Vuelvo a Madrid, a esta ciudad que no tiene estación del año, y que solo a veces sorprende con sus cielos grises y sus fríos prematuros, como avisando de que es ya invierno, aunque no lo sea todavía. Y entonces es cuando más apetece pasear, por la calle de las Huertas o por la del Príncipe, y tomar un café caliente en el Barbieri o en el Despertar, con su correspondiente dosis de decrepitud y nostalgia. Ha llegado el invierno ya, o eso parece, pese a que aún no se hayan encendido las ostentosas luces navideñas que, también en tiempos de crisis, nuestro desgobierno municipal costea con el entusiasmo de la estupidez profunda. Y nadie se ha percatado, en días como estos, de que sobran las luces y basta con mirar el gris hermoso (que no es del humo) de algunas tardes sin que molesten esas imbéciles y multicolor invitaciones para que seamos artificialmente felices.

Olvidaremos, una vez más, los ocho millones de pobres que dicen hay en España, olvidaremos también las ochenta mil familias que no pueden pagar sus intereses (que no son intereses de ellos, sino de otros), y nadie parecerá poner más interés en solucionar estas cosas que los caprichosos que, siempre con dinero ajeno, taladran la ciudad, la horterizan con bombillas como si Madrid fuese un travesti y pendejean en sus coches oficiales privatizándonos hasta el íntimo placer de caminar cuando hace frío, como hoy.
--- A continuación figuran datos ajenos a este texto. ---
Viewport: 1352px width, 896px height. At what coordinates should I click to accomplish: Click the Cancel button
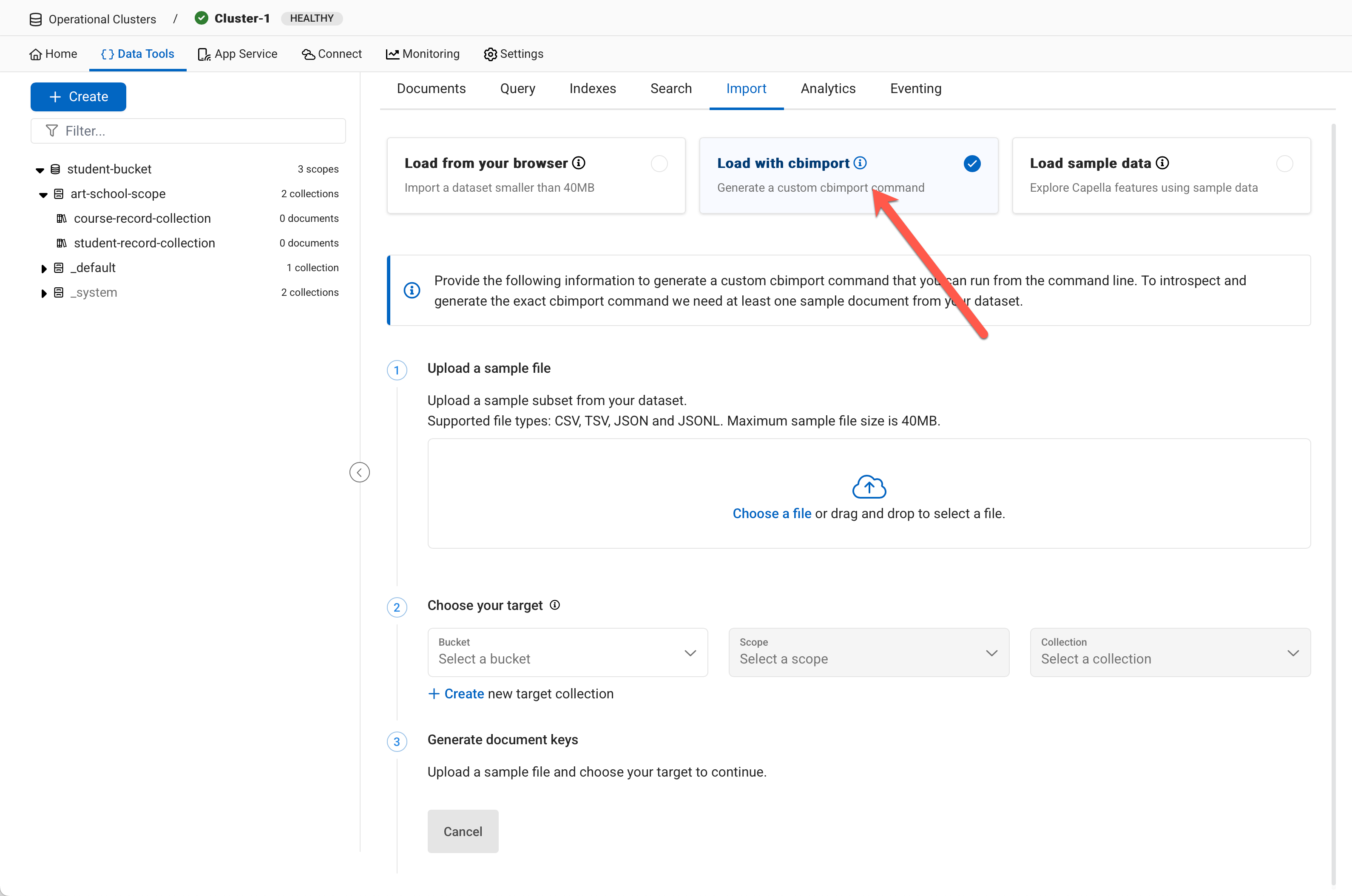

En invierno y en esta ciudad inmensa uno siempre tiene la sensación de andar desnudo. Como si el frío seco de este terruño hormigonado no nos permitiese comprender la belleza de los árboles sin hojas, mientras el reloj del tiempo nos marca su demora, igual que si hubiese empezado una cuentaatrás más para que empiece de nuevo el sofocante calor de los veranos. Y digo más: es hermoso incluso estar triste, sobre todo si se comprende que no todos tenemos que abusar de la felicidad al mismo ritmo trepidante del consumo y de esta vida sometida a la norma. Así son también las autobiografías: angustiosas y dañinas, como Esperanza Aguirre.